The boycott has been endorsed by 163 organizations from all parts of the world, and includes many organizations that have long assumed prominent roles in civil society interactions with the international financial institutions.

This call comes in response to news that the Singapore government has barred entry to a number of civil society representatives, including many who had already been accredited to attend the meetings by the IMF and World Bank.

About 20 people have been deported or “refused entry” to Singapore. The Singapore government also pressured the Riau Province (Indonesia) government to cancel alternative events on the neighboring island of Batam, but the Indonesian government has allowed them to proceed.

“Our boycott is a response to egregious hypocrisy,” said Ana Maria Nemenzo, President of the Freedom from Debt Coalition, Philippines, and one of those informed in advance that she would not be allowed into Singapore despite receiving accreditation to the meetings.

“While World Bank President Paul Wolfowitz prepares to launch his new good governance and anti-corruption initiative, he fails to promote those very principles for his own institution as it meets in Singapore. Civil society has long been unsatisfied with their marginalization by these institutions, but this takes that problem to a new low. The events of the last week, including the blacklisting of 28 pre-accredited civil society representatives and an unknown number of others from around the globe, expose the Bank’s failed commitment to transparency, accountability and basic civil rights. ”
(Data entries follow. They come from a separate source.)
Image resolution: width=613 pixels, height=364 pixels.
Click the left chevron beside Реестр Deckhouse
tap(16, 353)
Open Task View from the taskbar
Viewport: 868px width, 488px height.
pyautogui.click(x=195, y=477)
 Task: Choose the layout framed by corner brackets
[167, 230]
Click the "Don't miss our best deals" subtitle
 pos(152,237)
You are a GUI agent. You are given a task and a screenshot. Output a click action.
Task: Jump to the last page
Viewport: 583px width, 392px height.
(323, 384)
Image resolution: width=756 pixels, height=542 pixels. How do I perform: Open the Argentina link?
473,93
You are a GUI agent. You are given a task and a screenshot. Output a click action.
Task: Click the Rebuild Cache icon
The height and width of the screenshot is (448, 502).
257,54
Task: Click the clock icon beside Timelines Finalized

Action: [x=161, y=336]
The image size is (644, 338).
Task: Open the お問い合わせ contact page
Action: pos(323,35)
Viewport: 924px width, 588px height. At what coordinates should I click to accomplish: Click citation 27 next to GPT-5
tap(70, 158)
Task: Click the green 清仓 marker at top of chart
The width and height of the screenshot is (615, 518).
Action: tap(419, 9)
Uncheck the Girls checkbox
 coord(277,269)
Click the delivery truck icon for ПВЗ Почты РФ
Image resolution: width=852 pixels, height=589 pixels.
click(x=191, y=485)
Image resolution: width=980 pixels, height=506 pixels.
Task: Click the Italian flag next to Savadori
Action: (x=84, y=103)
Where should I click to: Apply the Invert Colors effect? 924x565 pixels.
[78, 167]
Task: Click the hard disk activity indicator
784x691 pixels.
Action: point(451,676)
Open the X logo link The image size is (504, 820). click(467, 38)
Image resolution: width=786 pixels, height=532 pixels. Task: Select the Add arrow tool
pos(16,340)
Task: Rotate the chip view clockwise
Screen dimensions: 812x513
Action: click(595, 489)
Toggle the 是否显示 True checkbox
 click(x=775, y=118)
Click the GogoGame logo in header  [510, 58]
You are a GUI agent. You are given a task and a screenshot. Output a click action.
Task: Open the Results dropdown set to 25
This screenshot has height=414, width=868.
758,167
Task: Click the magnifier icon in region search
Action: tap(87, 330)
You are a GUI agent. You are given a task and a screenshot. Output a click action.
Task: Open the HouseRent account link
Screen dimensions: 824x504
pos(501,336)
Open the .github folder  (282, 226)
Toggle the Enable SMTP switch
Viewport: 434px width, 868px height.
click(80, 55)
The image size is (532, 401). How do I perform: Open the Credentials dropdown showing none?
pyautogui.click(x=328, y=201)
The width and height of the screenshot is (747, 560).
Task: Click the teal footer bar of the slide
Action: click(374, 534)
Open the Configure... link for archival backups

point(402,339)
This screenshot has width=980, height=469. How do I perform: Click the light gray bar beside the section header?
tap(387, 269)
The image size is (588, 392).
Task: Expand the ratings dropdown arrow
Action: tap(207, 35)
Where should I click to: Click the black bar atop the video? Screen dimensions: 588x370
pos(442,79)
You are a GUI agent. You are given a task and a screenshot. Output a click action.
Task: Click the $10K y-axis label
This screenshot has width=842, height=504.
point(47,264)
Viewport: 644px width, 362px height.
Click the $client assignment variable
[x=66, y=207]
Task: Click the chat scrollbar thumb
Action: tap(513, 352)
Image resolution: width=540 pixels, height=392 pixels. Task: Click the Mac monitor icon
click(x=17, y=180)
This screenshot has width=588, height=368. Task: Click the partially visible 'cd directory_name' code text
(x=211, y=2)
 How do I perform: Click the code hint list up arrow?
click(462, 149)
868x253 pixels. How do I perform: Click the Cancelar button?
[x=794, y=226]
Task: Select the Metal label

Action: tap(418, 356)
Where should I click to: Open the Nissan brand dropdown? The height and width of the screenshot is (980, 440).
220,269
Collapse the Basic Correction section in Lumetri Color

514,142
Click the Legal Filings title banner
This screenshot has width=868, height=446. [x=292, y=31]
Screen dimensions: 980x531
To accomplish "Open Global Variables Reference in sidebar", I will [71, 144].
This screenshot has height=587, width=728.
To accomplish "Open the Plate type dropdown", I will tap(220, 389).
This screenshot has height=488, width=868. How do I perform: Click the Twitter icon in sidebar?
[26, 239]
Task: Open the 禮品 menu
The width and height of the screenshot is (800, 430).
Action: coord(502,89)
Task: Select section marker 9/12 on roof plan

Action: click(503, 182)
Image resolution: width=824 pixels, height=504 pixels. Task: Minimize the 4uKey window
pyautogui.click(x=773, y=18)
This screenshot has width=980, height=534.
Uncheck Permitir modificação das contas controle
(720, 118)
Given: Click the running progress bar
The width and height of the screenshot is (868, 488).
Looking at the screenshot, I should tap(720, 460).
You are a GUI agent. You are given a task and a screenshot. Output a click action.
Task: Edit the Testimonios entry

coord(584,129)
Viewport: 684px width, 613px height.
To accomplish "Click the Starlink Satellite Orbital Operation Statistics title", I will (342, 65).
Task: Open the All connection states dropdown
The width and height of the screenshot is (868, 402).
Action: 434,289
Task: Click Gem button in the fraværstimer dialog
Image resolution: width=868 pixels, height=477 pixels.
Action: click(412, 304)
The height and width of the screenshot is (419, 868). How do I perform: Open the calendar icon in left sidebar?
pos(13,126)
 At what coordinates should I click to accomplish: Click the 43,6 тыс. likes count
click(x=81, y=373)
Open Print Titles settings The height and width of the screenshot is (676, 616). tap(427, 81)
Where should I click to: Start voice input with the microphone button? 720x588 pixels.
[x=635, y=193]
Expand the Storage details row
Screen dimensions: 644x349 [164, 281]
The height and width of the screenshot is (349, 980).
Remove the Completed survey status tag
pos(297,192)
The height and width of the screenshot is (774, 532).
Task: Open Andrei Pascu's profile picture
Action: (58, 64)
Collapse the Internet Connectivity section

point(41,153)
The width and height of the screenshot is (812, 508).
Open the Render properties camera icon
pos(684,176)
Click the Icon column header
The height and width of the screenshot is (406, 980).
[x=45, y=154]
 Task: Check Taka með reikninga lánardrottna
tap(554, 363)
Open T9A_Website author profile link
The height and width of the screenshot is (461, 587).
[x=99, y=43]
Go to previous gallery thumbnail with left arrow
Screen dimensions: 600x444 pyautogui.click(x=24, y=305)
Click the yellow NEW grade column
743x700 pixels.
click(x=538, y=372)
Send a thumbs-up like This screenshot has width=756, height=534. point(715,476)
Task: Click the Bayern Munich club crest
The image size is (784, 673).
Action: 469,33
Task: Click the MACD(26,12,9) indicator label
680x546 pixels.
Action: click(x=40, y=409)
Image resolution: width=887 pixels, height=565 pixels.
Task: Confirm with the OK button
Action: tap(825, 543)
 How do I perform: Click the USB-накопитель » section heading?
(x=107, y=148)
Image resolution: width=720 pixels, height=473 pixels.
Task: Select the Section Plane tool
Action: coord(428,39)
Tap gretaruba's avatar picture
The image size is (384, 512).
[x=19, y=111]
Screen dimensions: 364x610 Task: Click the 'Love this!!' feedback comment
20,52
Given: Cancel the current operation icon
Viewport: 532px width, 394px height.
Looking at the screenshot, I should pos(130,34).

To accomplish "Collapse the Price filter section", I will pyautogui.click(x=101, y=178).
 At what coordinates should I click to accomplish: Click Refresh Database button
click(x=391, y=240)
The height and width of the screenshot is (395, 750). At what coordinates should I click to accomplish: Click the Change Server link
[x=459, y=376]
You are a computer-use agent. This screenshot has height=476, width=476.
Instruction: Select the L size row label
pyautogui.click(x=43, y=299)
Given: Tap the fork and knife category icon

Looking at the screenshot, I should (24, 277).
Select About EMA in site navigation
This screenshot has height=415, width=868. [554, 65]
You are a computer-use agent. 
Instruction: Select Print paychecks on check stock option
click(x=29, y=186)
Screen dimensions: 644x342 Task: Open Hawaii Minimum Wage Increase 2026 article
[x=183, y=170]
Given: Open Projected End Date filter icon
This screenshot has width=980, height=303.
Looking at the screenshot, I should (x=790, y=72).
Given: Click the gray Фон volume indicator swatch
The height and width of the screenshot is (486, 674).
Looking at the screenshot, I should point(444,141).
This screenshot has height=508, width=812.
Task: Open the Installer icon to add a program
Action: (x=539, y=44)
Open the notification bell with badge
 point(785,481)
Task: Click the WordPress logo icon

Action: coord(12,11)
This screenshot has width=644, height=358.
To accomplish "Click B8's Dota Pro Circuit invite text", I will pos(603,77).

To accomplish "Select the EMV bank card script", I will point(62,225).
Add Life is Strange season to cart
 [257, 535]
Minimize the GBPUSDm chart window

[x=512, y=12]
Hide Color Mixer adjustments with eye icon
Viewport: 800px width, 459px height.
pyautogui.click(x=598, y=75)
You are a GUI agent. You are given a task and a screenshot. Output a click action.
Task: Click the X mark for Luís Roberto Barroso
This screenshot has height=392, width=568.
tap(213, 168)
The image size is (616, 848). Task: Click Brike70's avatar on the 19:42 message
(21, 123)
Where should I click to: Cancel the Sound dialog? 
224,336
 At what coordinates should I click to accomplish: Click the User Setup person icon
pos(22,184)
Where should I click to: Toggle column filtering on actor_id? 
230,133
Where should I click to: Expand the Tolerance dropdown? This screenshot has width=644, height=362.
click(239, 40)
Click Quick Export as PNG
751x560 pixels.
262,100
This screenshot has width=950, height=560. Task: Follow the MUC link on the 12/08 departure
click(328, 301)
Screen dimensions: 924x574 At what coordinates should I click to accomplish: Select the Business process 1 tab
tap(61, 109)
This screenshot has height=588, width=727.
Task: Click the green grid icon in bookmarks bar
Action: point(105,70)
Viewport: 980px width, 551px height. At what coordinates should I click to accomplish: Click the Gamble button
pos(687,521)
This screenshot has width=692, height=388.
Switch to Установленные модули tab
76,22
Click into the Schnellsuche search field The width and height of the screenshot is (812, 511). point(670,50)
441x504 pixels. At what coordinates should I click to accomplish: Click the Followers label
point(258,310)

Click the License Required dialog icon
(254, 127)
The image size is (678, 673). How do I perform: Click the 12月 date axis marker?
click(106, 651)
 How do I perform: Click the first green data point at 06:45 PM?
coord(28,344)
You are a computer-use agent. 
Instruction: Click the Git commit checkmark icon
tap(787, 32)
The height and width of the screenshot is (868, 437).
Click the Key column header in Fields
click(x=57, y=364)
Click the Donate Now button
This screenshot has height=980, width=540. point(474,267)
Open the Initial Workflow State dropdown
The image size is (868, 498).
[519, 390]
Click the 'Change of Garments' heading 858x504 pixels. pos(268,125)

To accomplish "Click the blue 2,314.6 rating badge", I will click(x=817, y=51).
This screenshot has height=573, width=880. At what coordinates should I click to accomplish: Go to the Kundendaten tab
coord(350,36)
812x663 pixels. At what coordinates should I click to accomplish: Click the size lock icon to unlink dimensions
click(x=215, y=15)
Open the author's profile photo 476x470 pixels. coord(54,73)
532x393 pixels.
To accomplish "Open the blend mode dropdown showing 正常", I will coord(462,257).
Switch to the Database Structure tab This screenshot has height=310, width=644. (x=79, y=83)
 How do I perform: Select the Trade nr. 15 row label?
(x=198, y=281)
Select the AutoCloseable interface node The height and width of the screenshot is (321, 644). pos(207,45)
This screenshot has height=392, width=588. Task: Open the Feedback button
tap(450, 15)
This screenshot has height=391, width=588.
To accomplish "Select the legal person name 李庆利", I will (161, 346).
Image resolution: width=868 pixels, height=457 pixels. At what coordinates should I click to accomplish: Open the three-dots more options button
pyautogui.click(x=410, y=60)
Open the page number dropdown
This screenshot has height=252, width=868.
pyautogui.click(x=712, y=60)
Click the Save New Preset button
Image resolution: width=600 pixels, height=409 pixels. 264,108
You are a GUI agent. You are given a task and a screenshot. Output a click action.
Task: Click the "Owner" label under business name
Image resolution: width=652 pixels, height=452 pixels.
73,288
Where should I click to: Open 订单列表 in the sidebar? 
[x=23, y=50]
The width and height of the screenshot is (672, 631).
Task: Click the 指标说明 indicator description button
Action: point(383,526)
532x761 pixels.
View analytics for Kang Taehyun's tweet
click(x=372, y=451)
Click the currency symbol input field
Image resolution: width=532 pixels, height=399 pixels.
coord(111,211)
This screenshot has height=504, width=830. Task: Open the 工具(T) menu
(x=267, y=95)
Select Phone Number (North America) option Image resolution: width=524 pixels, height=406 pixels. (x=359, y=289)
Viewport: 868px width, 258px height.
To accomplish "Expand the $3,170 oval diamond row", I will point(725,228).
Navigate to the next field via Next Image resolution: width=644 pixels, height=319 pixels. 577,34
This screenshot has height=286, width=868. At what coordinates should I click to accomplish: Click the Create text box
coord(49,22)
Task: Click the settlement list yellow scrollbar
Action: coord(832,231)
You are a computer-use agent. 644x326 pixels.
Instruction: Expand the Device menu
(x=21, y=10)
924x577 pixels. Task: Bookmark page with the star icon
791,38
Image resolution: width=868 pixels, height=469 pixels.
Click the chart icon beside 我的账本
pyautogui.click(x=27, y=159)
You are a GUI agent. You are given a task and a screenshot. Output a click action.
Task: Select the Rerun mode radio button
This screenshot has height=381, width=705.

Both Wolfowitz and IMF Managing Director Rodrigo Rato have said they are unhappy with the Singapore government’s actions, but the civil society organizations, which had planned on using the space in Singapore to advocate for reduced IMF/World Bank involvement in economic policy-making and in dubious infrastructure development projects, have been far from satisfied with the response.

“These institutions are most comfortable in countries without respect for civil liberties and human rights,” said Sameer Dossani of 50 Years Is Enough: U.S. Network for Global Economic Justice. “They came under fire the last time they held the meetings outside Washington – in Dubai in 2003 – and could not have been in the dark about Singapore’s track record when they chose it.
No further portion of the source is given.